• **Kutipan yang diberikan**:
──────────
Sunday, August 27, 2023

Sejarah Konstitusi Indonesia



Apa Itu Konstitusi?

Apa itu konstitusi? Istilah konstitusi dalam banyak bahasa berbeda-beda, seperti dalam bahasa Inggris ”constitution”, dalam bahasa Belanda ”constitutie”, dalam bahasa Jerman ”konstitution”, dan dalam bahasa Latin ”constitutio” yang berarti undang-undang dasar atau hukum dasar. Jadi, konstitusi merupakan hukum dasar tertinggi yang memuat hal-hal mengenai penyelenggaraan negara. Dalam ungkapan lain, konstitusi adalah kerangka kerja (framework) dari sebuah negara yang menjelaskan tentang bagaimana menjalankan dan mengorganisir jalannya pemerintahan.

Konstitusi pada umumnya dibagi menjadi dua jenis, yaitu tertulis dan tidak tertulis. Konstitusi tertulis adalah aturan-aturan pokok dasar negara, bangunan negara, dan tata negara yang mengatur perikehidupan satu bangsa di dalam persekutuan hukum negara. Konstitusi tidak tertulis disebut juga konvensi, yaitu kebiasaan ketatanegaraan yang sering timbul dalam sebuah negara.
──────────
• **Petunjuk dan ketentuan**:
Jawablah pertanyaan berikut berdasarkan teks tentang konstitusi.
(a) Apa arti istilah Latin "constitutio"?
(b) Konstitusi pada umumnya dibagi menjadi berapa jenis, dan apa saja jenisnya?
(c) Apa nama lain konstitusi tidak tertulis?
──────────
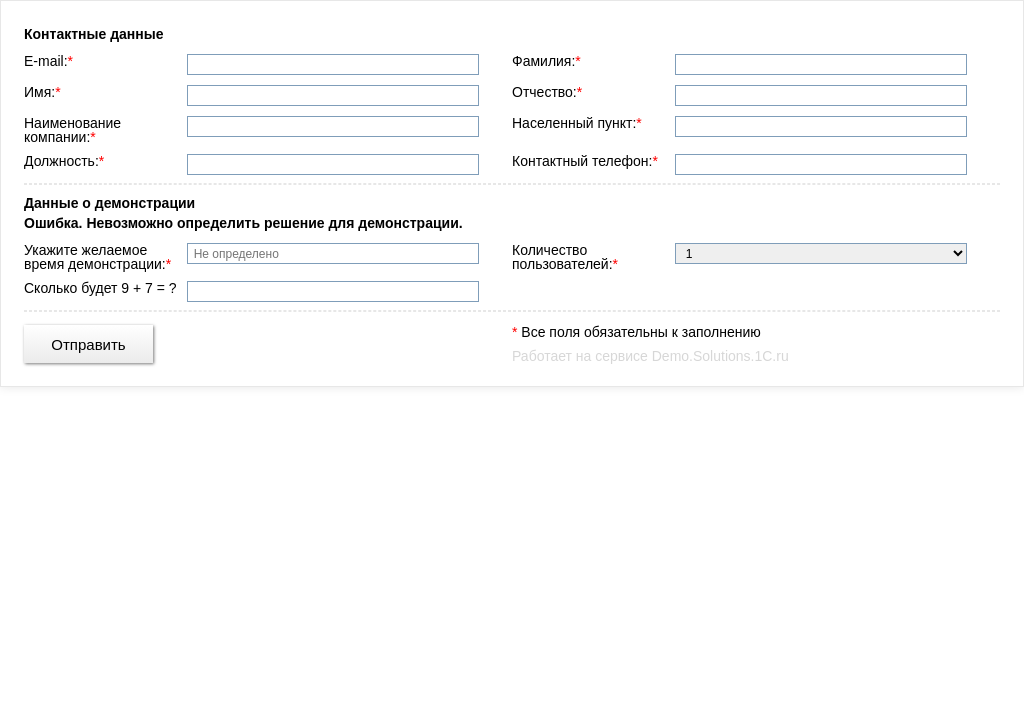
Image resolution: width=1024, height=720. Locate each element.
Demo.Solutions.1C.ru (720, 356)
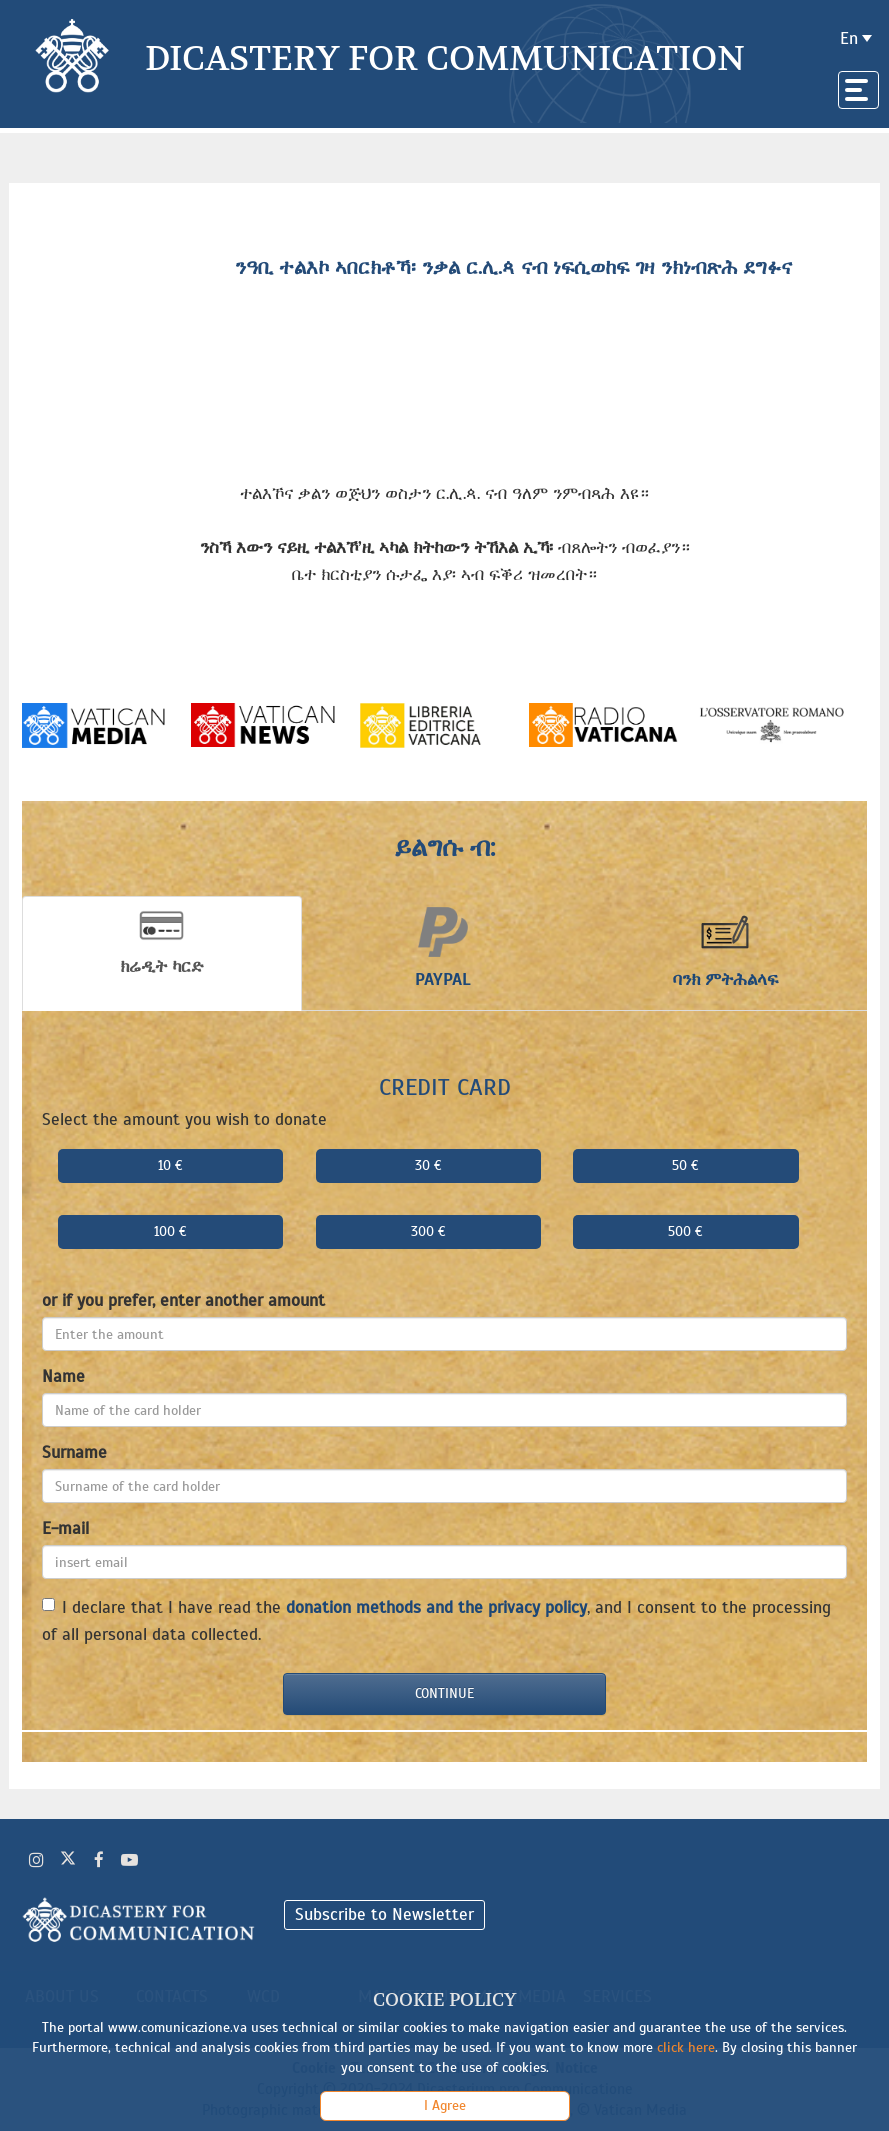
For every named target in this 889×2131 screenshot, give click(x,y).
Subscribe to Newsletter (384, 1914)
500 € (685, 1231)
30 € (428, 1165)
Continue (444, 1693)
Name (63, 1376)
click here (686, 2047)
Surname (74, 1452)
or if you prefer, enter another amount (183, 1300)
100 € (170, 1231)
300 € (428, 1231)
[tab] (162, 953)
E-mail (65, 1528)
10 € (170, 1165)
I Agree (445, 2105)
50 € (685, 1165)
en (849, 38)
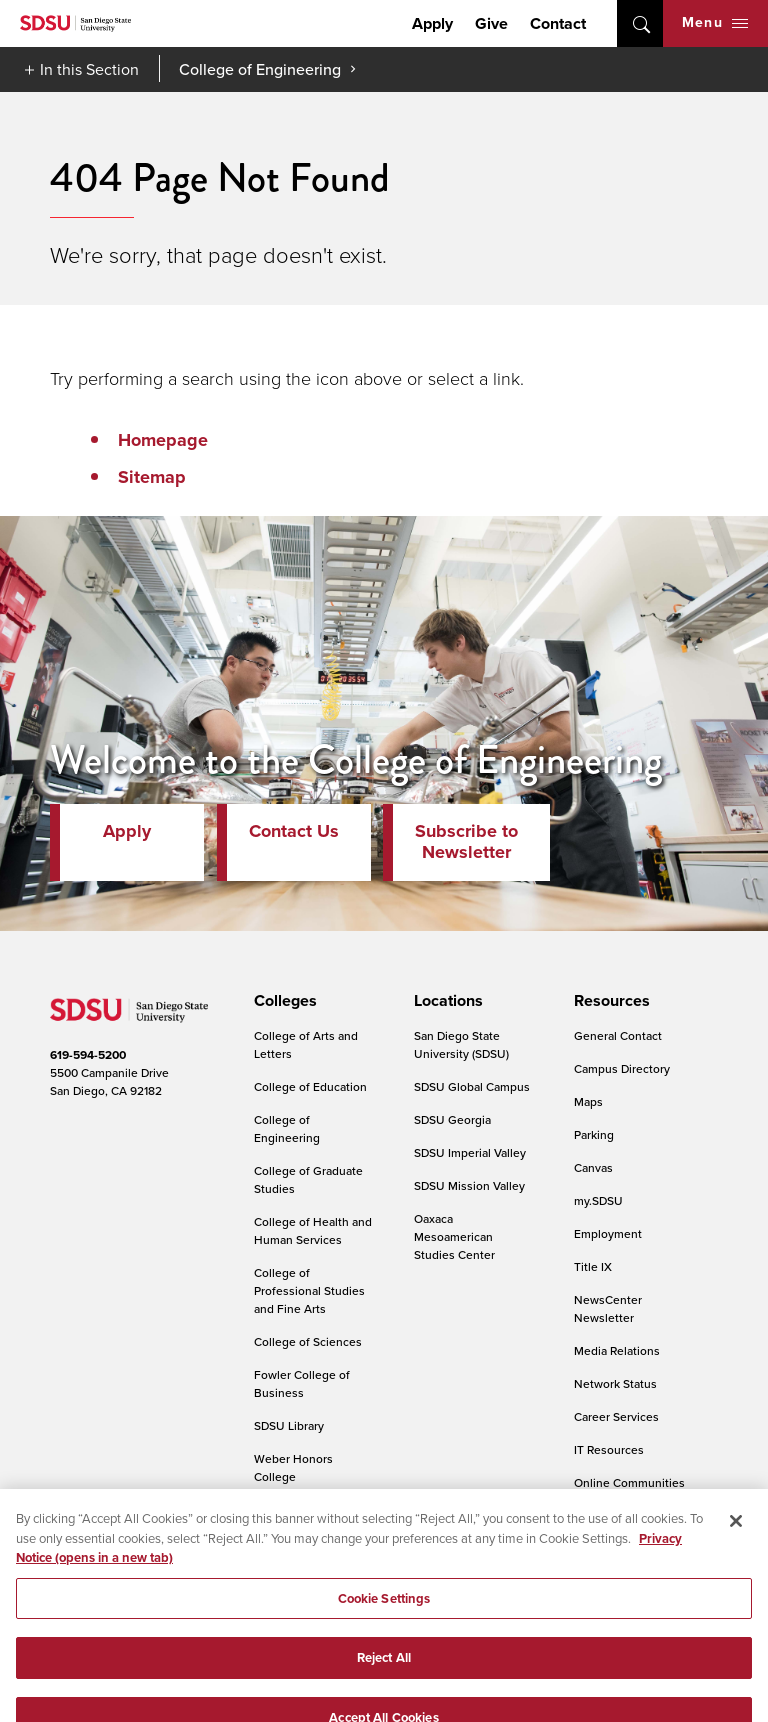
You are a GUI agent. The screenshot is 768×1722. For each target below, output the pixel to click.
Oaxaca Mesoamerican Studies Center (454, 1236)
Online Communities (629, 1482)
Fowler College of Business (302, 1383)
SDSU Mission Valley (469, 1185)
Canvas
──────────
• **Jawaban tugas**:
(a) Undang-undang dasar atau hukum dasar.
(b) Dua jenis, yaitu tertulis dan tidak tertulis.
(c) Konvensi.